初めはまだ続くのかと悪い意味で驚いたが、思いのほか悪くない出来のFDでした。ただ流石にそろそろ完全新作に着手して頂きたい。
・シナリオ
プレイ時間は12時間と控え目。
シナリオは完全にIFの展開となっており、革命で描かれていた流れの大部分は無かったこととされている。
よってありえたかもしれないIFとして楽しむことをお勧めします。
文章は可もなく不可もなく。
内容もFDらしい物から戦闘場面が連続するような物まで用意されている点は評価しています。
作品の雰囲気は健在であり、予想に反して退屈に感じられる個所はほとんどありませんでした。
過去の恋姫シリーズを問題なくプレイされてきた方であれば楽しむことが出来るでしょう。
呉のメインとされる人物を中心に掘り下げが行われており、サブに関してはおまけ程度の濡れ場のみ用意されている。
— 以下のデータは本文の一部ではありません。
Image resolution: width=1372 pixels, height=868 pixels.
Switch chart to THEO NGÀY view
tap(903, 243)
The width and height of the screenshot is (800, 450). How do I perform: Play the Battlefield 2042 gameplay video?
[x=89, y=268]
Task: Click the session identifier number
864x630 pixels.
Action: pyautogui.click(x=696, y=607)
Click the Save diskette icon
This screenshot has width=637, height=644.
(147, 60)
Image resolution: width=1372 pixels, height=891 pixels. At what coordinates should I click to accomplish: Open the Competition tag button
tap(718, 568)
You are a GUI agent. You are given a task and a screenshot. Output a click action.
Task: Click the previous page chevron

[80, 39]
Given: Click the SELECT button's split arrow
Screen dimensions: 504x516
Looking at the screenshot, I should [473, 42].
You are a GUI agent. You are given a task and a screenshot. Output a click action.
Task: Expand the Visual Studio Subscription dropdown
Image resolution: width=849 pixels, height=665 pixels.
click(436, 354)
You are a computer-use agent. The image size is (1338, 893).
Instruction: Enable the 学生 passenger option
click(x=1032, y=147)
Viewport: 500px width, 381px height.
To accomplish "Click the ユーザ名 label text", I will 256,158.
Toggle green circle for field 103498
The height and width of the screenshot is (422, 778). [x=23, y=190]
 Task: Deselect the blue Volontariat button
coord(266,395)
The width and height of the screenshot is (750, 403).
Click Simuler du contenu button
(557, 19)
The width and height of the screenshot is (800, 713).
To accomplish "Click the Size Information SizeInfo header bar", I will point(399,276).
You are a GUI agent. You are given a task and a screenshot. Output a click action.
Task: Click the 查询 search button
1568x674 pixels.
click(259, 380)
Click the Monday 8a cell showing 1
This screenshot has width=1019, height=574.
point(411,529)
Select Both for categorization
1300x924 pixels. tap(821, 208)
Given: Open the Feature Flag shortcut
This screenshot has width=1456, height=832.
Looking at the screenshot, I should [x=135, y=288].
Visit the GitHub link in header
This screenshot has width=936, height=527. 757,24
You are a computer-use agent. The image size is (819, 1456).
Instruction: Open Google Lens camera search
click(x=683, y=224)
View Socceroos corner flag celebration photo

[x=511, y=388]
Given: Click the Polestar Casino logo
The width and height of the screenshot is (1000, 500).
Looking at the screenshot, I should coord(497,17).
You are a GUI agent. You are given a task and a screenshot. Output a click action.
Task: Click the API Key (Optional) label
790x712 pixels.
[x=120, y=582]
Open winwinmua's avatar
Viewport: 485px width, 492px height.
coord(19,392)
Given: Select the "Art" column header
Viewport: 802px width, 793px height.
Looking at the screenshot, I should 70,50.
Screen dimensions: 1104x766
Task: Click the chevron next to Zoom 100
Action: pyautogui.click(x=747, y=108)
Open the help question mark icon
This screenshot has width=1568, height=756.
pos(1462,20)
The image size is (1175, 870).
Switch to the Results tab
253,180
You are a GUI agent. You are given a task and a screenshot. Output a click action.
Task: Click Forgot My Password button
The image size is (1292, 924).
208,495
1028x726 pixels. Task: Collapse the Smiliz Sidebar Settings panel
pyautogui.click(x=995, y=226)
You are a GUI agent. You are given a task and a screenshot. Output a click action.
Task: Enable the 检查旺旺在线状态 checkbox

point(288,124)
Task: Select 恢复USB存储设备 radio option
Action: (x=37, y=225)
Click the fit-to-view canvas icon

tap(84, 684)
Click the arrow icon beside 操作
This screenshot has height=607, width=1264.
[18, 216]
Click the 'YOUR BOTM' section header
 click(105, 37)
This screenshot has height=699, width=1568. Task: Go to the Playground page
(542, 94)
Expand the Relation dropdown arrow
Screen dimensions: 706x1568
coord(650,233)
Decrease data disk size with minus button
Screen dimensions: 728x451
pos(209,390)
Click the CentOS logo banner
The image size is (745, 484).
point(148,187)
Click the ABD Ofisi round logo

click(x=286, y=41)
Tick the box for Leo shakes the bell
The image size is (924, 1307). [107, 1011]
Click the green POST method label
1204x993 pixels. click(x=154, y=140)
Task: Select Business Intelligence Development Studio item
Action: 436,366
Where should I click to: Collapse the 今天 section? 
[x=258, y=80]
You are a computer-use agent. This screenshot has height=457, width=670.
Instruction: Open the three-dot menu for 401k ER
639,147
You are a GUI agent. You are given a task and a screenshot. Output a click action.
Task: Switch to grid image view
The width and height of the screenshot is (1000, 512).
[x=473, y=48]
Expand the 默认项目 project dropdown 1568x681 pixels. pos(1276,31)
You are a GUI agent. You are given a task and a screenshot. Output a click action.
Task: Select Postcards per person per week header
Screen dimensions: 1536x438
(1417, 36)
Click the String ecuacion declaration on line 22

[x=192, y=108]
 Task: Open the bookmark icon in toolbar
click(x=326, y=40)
大枠では革命の流れや登場人物を汲みつつ、方向性では英雄譚のようなIFに終始していると言えるでしょう。
・声
1名のみ何のアナウンスもなく声優が変更されていたのには驚かされた。
変更されていたのは陳宮となるが、これが元の声質とは似ても似つかない真逆の声質の方へ変更されてしまっている為、違和感の塊となってしまっている。
本作で最も評価を落としている項目と言えるでしょう。
元々陳宮自体これが2度目の変更となるが、2代目の方が何故出演を断ったのか、この点からして納得のいくものではない。
以前のように長期間の空白等の致し方ない事情であれば理解もできようが、今回のような数年で出演不可となってしまうようでは目も当てられない。
狛江うにこは事務所を退所しフリーとなっているようだが、一度担当された役に責任を持てないのであれば、プロ意識に欠けていると言わざるを得ないでしょう。
陳宮の声優変遷は以下となる。
椿丸子々々→狛江うにこ→大花どん
何故声質の全く異なる大花どんへ変更となったのかと疑問に思われる方も多いだろうが、これは現在制作中の「戦国†恋姫EX」が大きく関係していると思われる。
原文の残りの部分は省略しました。